Stored records
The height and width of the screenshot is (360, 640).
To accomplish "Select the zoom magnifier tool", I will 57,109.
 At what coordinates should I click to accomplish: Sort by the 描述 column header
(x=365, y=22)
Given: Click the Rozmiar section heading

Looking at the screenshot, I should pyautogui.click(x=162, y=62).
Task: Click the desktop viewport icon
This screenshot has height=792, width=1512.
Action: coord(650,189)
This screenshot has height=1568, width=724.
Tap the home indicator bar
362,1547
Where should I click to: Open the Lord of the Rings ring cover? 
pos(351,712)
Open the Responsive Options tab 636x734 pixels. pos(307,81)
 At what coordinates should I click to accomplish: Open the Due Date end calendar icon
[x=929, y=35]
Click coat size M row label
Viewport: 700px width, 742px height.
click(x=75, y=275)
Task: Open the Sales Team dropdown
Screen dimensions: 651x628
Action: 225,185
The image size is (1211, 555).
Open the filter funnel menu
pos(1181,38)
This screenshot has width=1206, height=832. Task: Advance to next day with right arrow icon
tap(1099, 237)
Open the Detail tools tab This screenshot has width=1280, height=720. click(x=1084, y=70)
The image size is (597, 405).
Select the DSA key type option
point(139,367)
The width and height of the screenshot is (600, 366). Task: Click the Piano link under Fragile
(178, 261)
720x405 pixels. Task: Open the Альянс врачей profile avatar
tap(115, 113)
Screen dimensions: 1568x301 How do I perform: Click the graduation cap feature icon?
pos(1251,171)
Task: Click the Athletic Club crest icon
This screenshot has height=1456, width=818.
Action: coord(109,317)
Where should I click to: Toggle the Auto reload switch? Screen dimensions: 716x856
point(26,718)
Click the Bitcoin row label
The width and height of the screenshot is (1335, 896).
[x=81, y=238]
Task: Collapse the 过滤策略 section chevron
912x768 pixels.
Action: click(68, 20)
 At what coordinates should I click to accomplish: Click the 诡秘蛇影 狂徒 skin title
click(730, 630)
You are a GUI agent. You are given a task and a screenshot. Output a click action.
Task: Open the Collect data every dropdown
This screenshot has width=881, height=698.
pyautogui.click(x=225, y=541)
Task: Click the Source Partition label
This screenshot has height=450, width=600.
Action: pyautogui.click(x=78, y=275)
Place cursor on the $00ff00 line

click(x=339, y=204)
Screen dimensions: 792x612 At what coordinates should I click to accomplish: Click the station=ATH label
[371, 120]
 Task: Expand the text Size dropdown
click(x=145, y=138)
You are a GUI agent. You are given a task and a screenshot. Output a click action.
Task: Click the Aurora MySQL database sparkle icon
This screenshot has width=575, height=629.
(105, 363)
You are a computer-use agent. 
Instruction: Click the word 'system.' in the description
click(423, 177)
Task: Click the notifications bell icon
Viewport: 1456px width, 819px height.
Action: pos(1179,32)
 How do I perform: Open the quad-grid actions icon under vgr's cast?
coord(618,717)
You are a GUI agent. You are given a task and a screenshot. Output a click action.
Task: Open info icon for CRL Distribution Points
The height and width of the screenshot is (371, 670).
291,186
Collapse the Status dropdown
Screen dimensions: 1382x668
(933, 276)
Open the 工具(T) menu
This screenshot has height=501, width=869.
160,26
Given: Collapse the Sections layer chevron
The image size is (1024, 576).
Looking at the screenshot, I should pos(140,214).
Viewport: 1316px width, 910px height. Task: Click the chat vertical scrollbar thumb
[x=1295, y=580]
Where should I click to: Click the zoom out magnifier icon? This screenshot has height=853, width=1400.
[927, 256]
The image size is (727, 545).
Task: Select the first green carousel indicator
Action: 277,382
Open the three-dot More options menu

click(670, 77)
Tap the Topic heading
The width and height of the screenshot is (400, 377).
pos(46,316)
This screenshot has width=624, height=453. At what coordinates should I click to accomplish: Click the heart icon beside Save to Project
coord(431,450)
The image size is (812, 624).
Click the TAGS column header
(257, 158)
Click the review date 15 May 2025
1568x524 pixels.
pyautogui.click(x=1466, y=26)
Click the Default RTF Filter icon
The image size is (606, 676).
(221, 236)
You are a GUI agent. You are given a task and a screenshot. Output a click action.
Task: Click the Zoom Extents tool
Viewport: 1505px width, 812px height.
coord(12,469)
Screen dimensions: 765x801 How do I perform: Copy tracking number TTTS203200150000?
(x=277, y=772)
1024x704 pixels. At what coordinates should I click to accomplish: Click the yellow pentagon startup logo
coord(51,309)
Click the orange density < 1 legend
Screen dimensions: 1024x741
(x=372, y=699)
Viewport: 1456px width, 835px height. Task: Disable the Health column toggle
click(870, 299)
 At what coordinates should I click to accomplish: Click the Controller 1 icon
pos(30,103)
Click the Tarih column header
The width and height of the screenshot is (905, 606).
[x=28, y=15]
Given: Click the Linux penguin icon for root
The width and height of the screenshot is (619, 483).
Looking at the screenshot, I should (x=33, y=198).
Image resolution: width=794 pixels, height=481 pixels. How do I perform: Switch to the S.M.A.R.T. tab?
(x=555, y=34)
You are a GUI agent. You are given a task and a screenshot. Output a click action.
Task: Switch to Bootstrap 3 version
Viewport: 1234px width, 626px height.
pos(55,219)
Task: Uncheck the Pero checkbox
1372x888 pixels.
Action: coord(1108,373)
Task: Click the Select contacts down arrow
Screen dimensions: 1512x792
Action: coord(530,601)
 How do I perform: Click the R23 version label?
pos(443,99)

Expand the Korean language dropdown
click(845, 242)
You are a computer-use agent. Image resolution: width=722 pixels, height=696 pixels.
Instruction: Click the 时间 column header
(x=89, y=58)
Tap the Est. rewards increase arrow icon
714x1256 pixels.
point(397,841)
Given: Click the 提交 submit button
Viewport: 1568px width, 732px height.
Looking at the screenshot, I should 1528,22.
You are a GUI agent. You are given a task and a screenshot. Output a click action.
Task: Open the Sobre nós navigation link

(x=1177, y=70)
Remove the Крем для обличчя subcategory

* **What the task asks**: Exactly as they stand, write out all of the entries.

* **Written solution**:
The height and width of the screenshot is (360, 640).
To accomplish "Select the zoom magnifier tool", I will 57,109.
 At what coordinates should I click to accomplish: Sort by the 描述 column header
(x=365, y=22)
Given: Click the Rozmiar section heading

Looking at the screenshot, I should pyautogui.click(x=162, y=62).
Task: Click the desktop viewport icon
This screenshot has height=792, width=1512.
Action: coord(650,189)
This screenshot has height=1568, width=724.
Tap the home indicator bar
362,1547
Where should I click to: Open the Lord of the Rings ring cover? 
pos(351,712)
Open the Responsive Options tab 636x734 pixels. pos(307,81)
 At what coordinates should I click to accomplish: Open the Due Date end calendar icon
[x=929, y=35]
Click coat size M row label
Viewport: 700px width, 742px height.
click(x=75, y=275)
Task: Open the Sales Team dropdown
Screen dimensions: 651x628
Action: 225,185
The image size is (1211, 555).
Open the filter funnel menu
pos(1181,38)
This screenshot has width=1206, height=832. Task: Advance to next day with right arrow icon
tap(1099, 237)
Open the Detail tools tab This screenshot has width=1280, height=720. click(x=1084, y=70)
The image size is (597, 405).
Select the DSA key type option
point(139,367)
The width and height of the screenshot is (600, 366). Task: Click the Piano link under Fragile
(178, 261)
720x405 pixels. Task: Open the Альянс врачей profile avatar
tap(115, 113)
Screen dimensions: 1568x301 How do I perform: Click the graduation cap feature icon?
pos(1251,171)
Task: Click the Athletic Club crest icon
This screenshot has height=1456, width=818.
Action: coord(109,317)
Where should I click to: Toggle the Auto reload switch? Screen dimensions: 716x856
point(26,718)
Click the Bitcoin row label
The width and height of the screenshot is (1335, 896).
[x=81, y=238]
Task: Collapse the 过滤策略 section chevron
912x768 pixels.
Action: click(68, 20)
 At what coordinates should I click to accomplish: Click the 诡秘蛇影 狂徒 skin title
click(730, 630)
You are a GUI agent. You are given a task and a screenshot. Output a click action.
Task: Open the Collect data every dropdown
This screenshot has width=881, height=698.
pyautogui.click(x=225, y=541)
Task: Click the Source Partition label
This screenshot has height=450, width=600.
Action: pyautogui.click(x=78, y=275)
Place cursor on the $00ff00 line

click(x=339, y=204)
Screen dimensions: 792x612 At what coordinates should I click to accomplish: Click the station=ATH label
[371, 120]
 Task: Expand the text Size dropdown
click(x=145, y=138)
You are a GUI agent. You are given a task and a screenshot. Output a click action.
Task: Click the Aurora MySQL database sparkle icon
This screenshot has width=575, height=629.
(105, 363)
You are a computer-use agent. 
Instruction: Click the word 'system.' in the description
click(423, 177)
Task: Click the notifications bell icon
Viewport: 1456px width, 819px height.
Action: pos(1179,32)
 How do I perform: Open the quad-grid actions icon under vgr's cast?
coord(618,717)
You are a GUI agent. You are given a task and a screenshot. Output a click action.
Task: Open info icon for CRL Distribution Points
The height and width of the screenshot is (371, 670).
291,186
Collapse the Status dropdown
Screen dimensions: 1382x668
(933, 276)
Open the 工具(T) menu
This screenshot has height=501, width=869.
160,26
Given: Collapse the Sections layer chevron
The image size is (1024, 576).
Looking at the screenshot, I should pos(140,214).
Viewport: 1316px width, 910px height. Task: Click the chat vertical scrollbar thumb
[x=1295, y=580]
Where should I click to: Click the zoom out magnifier icon? This screenshot has height=853, width=1400.
[927, 256]
The image size is (727, 545).
Task: Select the first green carousel indicator
Action: 277,382
Open the three-dot More options menu

click(670, 77)
Tap the Topic heading
The width and height of the screenshot is (400, 377).
pos(46,316)
This screenshot has width=624, height=453. At what coordinates should I click to accomplish: Click the heart icon beside Save to Project
coord(431,450)
The image size is (812, 624).
Click the TAGS column header
(257, 158)
Click the review date 15 May 2025
1568x524 pixels.
pyautogui.click(x=1466, y=26)
Click the Default RTF Filter icon
The image size is (606, 676).
(221, 236)
You are a GUI agent. You are given a task and a screenshot. Output a click action.
Task: Click the Zoom Extents tool
Viewport: 1505px width, 812px height.
coord(12,469)
Screen dimensions: 765x801 How do I perform: Copy tracking number TTTS203200150000?
(x=277, y=772)
1024x704 pixels. At what coordinates should I click to accomplish: Click the yellow pentagon startup logo
coord(51,309)
Click the orange density < 1 legend
Screen dimensions: 1024x741
(x=372, y=699)
Viewport: 1456px width, 835px height. Task: Disable the Health column toggle
click(870, 299)
 At what coordinates should I click to accomplish: Click the Controller 1 icon
pos(30,103)
Click the Tarih column header
The width and height of the screenshot is (905, 606).
[x=28, y=15]
Given: Click the Linux penguin icon for root
The width and height of the screenshot is (619, 483).
Looking at the screenshot, I should (x=33, y=198).
Image resolution: width=794 pixels, height=481 pixels. How do I perform: Switch to the S.M.A.R.T. tab?
(x=555, y=34)
You are a GUI agent. You are given a task and a screenshot. Output a click action.
Task: Switch to Bootstrap 3 version
Viewport: 1234px width, 626px height.
pos(55,219)
Task: Uncheck the Pero checkbox
1372x888 pixels.
Action: coord(1108,373)
Task: Click the Select contacts down arrow
Screen dimensions: 1512x792
Action: coord(530,601)
 How do I perform: Click the R23 version label?
pos(443,99)

Expand the Korean language dropdown
click(845, 242)
You are a computer-use agent. Image resolution: width=722 pixels, height=696 pixels.
Instruction: Click the 时间 column header
(x=89, y=58)
Tap the Est. rewards increase arrow icon
714x1256 pixels.
point(397,841)
Given: Click the 提交 submit button
Viewport: 1568px width, 732px height.
Looking at the screenshot, I should 1528,22.
You are a GUI agent. You are given a task and a screenshot. Output a click action.
Task: Open the Sobre nós navigation link

(x=1177, y=70)
Remove the Крем для обличчя subcategory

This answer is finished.